C’est peu dire que Donald Trump fut bien embarrassé. La Maison-Blanche a indiqué qu’elle avait été prévenue de l’attaque, mais tardivement. Trump a aussitôt appelé l’émir du Qatar pour l’avertir mais les frappes étaient déjà en cours. L’émir n’a guère apprécié et a fait savoir par des voies détournées qu’il pourrait revoir son alliance indéfectible avec l’Amérique si son pays n’était pas mieux protégé.

Cette agression contre un des plus fidèles alliés des Etats-Unis est un grave précédent qui tombe en outre au plus mauvais moment, alors que le plan de paix a été accepté par les principaux acteurs, y compris le Qatar.

L’HUMILIATION DE NETANYAHU DANS LE BUREAU OVALE


Pour Trump, il n’est pas question qu’une chose pareille se renouvelle. Il a donc décidé de punir sévèrement l’impudent. Cela tombait bien : une visite de Netanyahu à Washington était prévue de longue date. Le président américain, en le recevant dans le bureau ovale, a décroché son téléphone, appelé l’émir du Qatar et lui a passé Netanyahu en le sommant de s’excuser. Le coupable n’eut d’autre choix que de s’exécuter et demanda pardon à l’émir.

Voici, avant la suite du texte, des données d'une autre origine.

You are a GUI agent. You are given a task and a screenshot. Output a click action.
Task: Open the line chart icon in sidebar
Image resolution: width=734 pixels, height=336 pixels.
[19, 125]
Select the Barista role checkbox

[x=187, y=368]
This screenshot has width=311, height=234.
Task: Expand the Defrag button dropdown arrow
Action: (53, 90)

La scène est cocasse et il faut bien dire qu’il n’y a que Trump pour faire des choses pareilles. « Il y a un sheriff dans la ville » aurait pu dire J.D. Vance à nouveau.

Cela n’a pas empêché Trump de couvrir d’éloges« Bibi » (le surnom de Netanyahu) lors de son intervention à la Knesset. Ce discours restera dans les annales comme un symbole fort de l’alliance inébranlable entre l’Amérique et Israël.

Pour autant, rien n’est réglé. L’épisode montre que personne ne peut raisonner Netanyahu à part Trump, pour peu qu’il l’ait décidé. Or, lors de la réunion de Charm el-Cheikh où l’Egypte devait accueillir 17 pays plus quelques organisations ou mouvements dont l’Autorité palestinienne (mais pas le Hamas bien sûr), Israël n’était pas représenté. On ne sait pas bien pourquoi. Une fête juive a été évoquée mais personne n’y croit.

Cette absence n’augure rien de bon. Depuis, Israël a rompu la trêve pendant une journée, accusant le Hamas d’avoir violé le cessez-le-feu, chose impossible à vérifier. Gaza a subi 153 tonnes de bombes ce jour-là, chiffre obligeamment fourni par Netanyahu lui-même.

Tout cela est donc d’une grande fragilité et l’après n’est pas réglé, à commencer par l’administration de Gaza : qui et avec quels moyens ?

Et puis, incertitude suprême : une paix durable est-elle possible avec un homme comme Netanyahu, grisé par ses succès et sans aucune retenue désormais. D’autant plus que sa majorité parlementaire très étroite le rend dépendant de ses ministres suprémacistes très hostiles au moindre accord de paix.